It started with what I thought was a benign comment that went
something like, "I probably should get a new computer." Since my
brother and I had been trying to tell Mom that her old computer had
probably been harboring dinosaur poop and that is why it was so
slow, I agreed with her statement wholeheartedly.
Apparently, my agreement meant that shopping for a new computer
with my mother was now my obligation. If I had only known, I might
have told her that everyone waits an hour and a half for their
computer to boot up.
She had decided she wanted a laptop, but she didn't inform me of
that pertinent fact until we had looked at a large assortment of
desktop models because she told me she wanted an inexpensive one.
Desktops are inexpensive, laptops are not. How was I to know?
"It would be so much easier to carry a skinny computer around,"
she said, "but what do I do with the big box?"
"There is no tower with a laptop, Mom.
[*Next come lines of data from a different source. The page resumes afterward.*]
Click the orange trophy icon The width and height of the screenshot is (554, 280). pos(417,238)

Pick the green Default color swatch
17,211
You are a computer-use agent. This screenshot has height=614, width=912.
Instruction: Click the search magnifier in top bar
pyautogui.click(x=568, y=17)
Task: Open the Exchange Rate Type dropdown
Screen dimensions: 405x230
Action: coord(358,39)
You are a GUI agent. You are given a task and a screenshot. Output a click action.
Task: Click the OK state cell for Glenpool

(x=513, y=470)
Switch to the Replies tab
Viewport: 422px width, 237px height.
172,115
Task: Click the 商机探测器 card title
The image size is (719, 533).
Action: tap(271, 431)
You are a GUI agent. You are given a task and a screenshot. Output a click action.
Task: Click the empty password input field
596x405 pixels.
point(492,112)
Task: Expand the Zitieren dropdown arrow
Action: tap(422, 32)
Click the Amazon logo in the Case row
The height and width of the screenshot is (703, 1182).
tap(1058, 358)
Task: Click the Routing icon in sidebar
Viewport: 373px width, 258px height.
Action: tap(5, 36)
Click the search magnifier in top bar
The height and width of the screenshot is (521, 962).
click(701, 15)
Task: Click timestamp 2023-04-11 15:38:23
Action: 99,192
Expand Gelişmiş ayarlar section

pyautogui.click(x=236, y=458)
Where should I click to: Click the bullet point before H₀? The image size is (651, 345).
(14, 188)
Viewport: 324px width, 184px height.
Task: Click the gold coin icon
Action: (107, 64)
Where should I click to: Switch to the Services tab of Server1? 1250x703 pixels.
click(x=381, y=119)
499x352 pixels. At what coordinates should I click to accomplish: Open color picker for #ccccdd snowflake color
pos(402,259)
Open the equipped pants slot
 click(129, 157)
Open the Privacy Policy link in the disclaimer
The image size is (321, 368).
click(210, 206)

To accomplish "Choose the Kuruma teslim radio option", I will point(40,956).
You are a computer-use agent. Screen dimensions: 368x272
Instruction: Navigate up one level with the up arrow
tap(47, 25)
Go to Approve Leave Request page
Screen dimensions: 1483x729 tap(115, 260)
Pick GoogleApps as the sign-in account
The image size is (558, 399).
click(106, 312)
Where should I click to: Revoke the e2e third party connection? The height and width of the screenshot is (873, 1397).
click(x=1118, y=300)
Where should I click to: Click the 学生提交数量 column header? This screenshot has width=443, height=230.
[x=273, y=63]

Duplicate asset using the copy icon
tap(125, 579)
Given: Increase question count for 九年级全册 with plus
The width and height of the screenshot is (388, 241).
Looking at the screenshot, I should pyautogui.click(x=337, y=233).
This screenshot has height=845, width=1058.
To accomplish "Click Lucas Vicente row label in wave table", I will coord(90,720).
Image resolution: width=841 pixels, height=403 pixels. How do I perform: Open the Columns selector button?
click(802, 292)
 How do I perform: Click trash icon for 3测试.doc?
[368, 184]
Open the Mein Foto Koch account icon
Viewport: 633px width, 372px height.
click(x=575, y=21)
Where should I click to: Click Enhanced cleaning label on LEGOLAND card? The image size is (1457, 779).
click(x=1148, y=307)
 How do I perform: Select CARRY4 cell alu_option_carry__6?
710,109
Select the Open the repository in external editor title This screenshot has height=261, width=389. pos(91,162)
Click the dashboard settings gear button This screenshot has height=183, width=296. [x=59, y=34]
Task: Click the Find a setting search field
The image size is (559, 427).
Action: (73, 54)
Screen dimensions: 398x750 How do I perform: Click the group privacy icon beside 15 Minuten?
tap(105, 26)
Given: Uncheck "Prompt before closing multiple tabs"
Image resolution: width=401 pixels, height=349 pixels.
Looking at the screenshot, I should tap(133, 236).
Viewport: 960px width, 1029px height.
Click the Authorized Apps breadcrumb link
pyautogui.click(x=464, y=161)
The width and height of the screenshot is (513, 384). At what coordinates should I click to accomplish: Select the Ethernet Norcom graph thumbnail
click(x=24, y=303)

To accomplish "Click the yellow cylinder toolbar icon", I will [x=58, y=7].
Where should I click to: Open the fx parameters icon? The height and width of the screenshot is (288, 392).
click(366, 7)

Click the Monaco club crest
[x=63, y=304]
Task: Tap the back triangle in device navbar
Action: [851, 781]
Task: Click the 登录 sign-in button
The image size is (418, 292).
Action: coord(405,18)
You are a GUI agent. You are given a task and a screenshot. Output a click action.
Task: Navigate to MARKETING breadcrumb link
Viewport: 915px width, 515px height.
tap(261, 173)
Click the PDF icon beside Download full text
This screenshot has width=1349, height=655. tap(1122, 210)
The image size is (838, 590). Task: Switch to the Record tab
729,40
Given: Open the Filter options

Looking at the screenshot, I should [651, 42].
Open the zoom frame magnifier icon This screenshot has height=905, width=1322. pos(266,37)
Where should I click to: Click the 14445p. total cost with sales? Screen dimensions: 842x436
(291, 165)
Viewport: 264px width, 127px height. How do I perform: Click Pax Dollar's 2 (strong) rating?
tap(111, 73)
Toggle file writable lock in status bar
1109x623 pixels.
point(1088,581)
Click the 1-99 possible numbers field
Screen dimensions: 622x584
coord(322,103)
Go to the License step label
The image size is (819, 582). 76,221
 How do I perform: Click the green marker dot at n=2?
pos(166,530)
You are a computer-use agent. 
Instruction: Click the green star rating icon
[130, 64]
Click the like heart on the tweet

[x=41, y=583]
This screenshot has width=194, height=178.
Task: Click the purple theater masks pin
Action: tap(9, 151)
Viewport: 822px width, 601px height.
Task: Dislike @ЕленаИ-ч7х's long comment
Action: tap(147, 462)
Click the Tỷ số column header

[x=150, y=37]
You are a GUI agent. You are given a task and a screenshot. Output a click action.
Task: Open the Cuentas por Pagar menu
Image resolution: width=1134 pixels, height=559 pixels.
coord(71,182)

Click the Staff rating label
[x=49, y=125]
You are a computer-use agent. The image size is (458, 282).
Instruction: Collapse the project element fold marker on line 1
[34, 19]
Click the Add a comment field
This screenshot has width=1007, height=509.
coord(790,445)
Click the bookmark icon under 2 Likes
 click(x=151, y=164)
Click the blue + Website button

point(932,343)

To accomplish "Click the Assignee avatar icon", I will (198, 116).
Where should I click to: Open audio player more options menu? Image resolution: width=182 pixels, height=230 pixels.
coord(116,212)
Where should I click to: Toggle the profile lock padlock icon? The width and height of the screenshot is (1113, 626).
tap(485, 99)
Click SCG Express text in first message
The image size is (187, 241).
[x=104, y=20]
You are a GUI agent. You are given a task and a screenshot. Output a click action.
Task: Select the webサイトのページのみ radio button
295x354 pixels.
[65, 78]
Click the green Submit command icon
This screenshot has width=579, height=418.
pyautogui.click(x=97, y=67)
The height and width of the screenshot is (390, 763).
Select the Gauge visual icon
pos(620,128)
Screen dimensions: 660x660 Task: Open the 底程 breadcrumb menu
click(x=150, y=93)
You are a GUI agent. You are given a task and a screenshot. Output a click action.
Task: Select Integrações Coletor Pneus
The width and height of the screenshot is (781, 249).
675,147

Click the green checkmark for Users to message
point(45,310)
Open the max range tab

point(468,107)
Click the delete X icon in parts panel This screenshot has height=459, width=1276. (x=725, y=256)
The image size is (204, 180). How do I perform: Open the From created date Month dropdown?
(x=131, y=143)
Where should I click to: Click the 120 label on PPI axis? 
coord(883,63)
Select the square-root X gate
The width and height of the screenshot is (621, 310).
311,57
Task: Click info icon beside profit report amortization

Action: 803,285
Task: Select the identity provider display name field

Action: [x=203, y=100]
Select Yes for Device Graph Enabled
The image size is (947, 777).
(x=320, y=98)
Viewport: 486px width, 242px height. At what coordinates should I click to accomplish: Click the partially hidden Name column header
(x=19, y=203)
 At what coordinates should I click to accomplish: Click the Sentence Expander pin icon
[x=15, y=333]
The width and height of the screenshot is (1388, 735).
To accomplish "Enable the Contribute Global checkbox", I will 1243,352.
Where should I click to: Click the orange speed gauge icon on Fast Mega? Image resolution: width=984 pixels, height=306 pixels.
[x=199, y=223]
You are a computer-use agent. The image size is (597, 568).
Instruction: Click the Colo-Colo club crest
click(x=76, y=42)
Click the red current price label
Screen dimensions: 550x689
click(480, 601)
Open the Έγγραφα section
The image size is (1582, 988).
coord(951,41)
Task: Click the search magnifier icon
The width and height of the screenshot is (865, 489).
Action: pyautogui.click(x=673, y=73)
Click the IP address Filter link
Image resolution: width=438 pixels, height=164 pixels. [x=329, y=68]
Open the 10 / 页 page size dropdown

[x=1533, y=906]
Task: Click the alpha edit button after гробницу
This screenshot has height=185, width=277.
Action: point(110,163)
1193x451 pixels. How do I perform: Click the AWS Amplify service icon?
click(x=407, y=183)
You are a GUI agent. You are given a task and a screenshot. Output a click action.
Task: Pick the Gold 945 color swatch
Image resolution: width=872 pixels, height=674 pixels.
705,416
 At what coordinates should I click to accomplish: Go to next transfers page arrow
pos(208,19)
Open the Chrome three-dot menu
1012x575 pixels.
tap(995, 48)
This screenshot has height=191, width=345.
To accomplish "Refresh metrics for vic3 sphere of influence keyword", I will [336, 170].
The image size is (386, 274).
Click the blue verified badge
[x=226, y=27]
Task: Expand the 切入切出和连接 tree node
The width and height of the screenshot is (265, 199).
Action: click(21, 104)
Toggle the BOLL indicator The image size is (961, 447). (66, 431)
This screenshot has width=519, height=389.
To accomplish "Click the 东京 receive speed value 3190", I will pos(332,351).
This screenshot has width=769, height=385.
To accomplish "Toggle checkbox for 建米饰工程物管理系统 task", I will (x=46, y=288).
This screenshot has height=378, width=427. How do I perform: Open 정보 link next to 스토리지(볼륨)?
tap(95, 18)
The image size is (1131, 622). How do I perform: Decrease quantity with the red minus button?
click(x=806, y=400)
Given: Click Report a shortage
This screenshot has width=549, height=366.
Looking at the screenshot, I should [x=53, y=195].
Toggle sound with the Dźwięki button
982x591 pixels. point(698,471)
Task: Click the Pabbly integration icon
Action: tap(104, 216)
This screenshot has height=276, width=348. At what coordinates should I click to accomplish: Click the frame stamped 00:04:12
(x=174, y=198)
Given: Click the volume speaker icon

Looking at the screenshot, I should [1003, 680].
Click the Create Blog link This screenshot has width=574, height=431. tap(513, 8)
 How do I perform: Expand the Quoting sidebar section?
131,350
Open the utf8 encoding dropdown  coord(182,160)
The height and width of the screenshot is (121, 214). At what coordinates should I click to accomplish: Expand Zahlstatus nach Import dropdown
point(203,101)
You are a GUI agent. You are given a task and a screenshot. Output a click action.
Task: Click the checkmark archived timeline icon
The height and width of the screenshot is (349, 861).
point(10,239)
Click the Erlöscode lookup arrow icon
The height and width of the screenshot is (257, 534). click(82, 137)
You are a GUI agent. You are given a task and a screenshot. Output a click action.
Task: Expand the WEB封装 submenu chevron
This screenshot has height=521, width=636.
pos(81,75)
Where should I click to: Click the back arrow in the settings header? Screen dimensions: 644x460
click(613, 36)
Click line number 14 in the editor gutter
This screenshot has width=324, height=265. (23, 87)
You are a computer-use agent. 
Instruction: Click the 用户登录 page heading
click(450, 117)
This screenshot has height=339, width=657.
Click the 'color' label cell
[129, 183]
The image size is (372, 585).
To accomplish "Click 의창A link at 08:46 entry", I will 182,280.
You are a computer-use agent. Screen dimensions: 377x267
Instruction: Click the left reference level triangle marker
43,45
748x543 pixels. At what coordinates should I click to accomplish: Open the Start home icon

Everything you need is
right there in the laptop."
Looking at the nearest laptop in awe, she asked, "Even my e-mail
addresses?"
Trying to explain that Windows Vista would be a little different
than her Windows bicentennial version was a mistake.
"What's Windows?"
"It's the program that runs your computer."
"No, it isn't. Mine is Hewlett-Packard."
"No, Mom. It's not the outside, it's the inside. It's what's in
your computer. Like pictures in a camera."
Shaking her head she said, "I've only got e-mail and solitaire in
mine. Will the new one have pictures?"
For a moment, I considered getting her a pen, some nice
stationery and a deck of cards. It would be cheaper and a lot less
aggravating.
She finally picked out a model. As the cashier scanned the
computer and the case (because how would she carry it?), she said,
"I really didn't want to spend that much money."
I rolled my eyes and gritted my teeth like any teenage daughter
who felt her mom was being unreasonable.
"Maybe if you ask the nice cashier, he'll give you a $400
discount, just because you didn't want to spend that much money."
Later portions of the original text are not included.